SG20150524 EDA CYL 013Chen Huien (Right) urged the Tzu Chi youths to show their love and care to their parents in a timely manner so that they would not regret later in life. (Photo by Chai Yu Leong)

Cards and Snacks Handmade with Love

In the next segment, the parents and their children also worked together to make a “family booklet” in which they wrote down words of love and gratitude for each other.

“When the parents get angry with their kids, they can open the booklet and reflect on what they have written. After getting scolded by their parents, the children, too, can read the booklet and be reminded of the love of their parents,” quipped volunteer Audrey Koh.

Next, parents and children separately wrote down their thoughts and feelings on the little slips of paper provided. Participant Lian Jiaxi not only wrote down words expressing her gratitude for her mother, but also drew a picture of the latter. When she read the letter that her mother had lovingly penned for her, she could not help but burst into emotional tears. Her Mother, Wang Xiangyu, who was sitting by her side, quickly gathered her into her arms for a tight hug, and together the mother-daughter pair made for an extremely touching sight.
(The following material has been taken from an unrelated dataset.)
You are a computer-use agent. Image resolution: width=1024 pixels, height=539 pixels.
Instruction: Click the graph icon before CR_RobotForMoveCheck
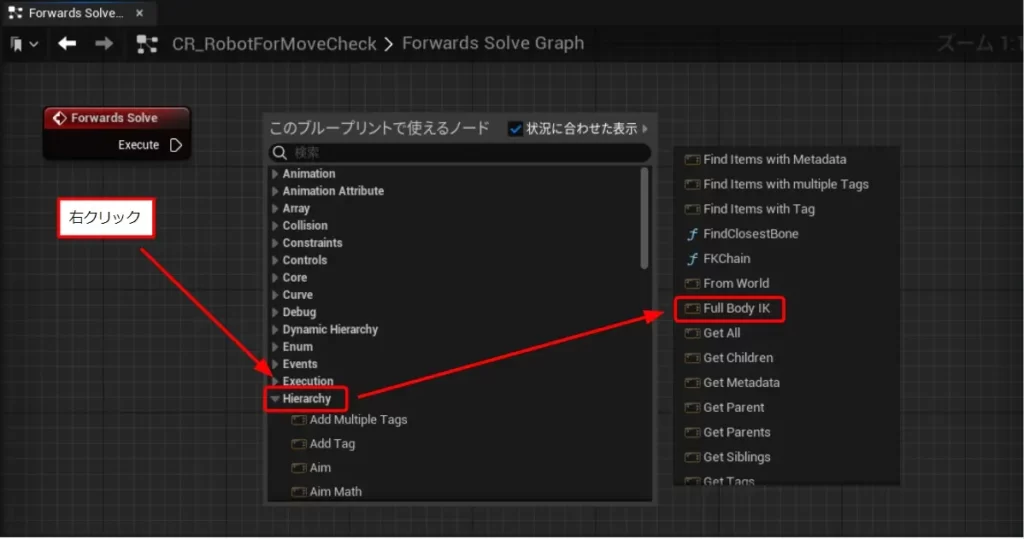point(148,44)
This was the third year Jiaxi participated in such an activity in the parent-child class. Although her daughter has practised serving tea to her before, Wang felt different emotions each time, and she was still extremely touched that day. She also noticed that her daughter had improved greatly in terms of managing her emotions as well as her studies after attending the parent-child classes, and that Jiaxi would also apply the teachings of Jing Si Aphorisms (by Dharma Master Cheng Yen) in her daily life.

Wang shared that whenever she fell ill, Jiaxi would always take the initiative to care for her, and that whenever she lost her temper or became upset, her daughter was more able to understand and empathize with her. After attending the parent-child classes with Jiaxi, Wang herself had also changed greatly, and can better control her temper now.

“I feel that my daughter is helping me learn to be a better mother,” said Wang.

During the snack-making session, the parents and their children used all sorts of cute molds to make delicious rice balls for each other. The finished rice balls all looked extremely appetizing. As most of the children seldom had the chance to help with cooking at home, they were especially delighted at the chance to prepare food for their parents in such a fun and meaningful way.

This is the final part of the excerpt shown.